::: MATERIALS PROVIDED

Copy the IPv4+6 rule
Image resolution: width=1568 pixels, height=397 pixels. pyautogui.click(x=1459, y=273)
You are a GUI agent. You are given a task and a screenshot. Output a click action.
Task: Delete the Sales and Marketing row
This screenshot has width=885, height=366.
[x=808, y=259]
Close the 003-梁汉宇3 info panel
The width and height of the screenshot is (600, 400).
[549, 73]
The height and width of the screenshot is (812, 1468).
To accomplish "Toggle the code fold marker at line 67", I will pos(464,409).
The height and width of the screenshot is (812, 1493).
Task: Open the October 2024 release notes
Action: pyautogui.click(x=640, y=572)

::::::

● **ASSIGNMENT**
Line by line, reproduce the records above exactly.

● **EXPECTED ANSWER**
Copy the IPv4+6 rule
Image resolution: width=1568 pixels, height=397 pixels. pyautogui.click(x=1459, y=273)
You are a GUI agent. You are given a task and a screenshot. Output a click action.
Task: Delete the Sales and Marketing row
This screenshot has width=885, height=366.
[x=808, y=259]
Close the 003-梁汉宇3 info panel
The width and height of the screenshot is (600, 400).
[549, 73]
The height and width of the screenshot is (812, 1468).
To accomplish "Toggle the code fold marker at line 67", I will pos(464,409).
The height and width of the screenshot is (812, 1493).
Task: Open the October 2024 release notes
Action: pyautogui.click(x=640, y=572)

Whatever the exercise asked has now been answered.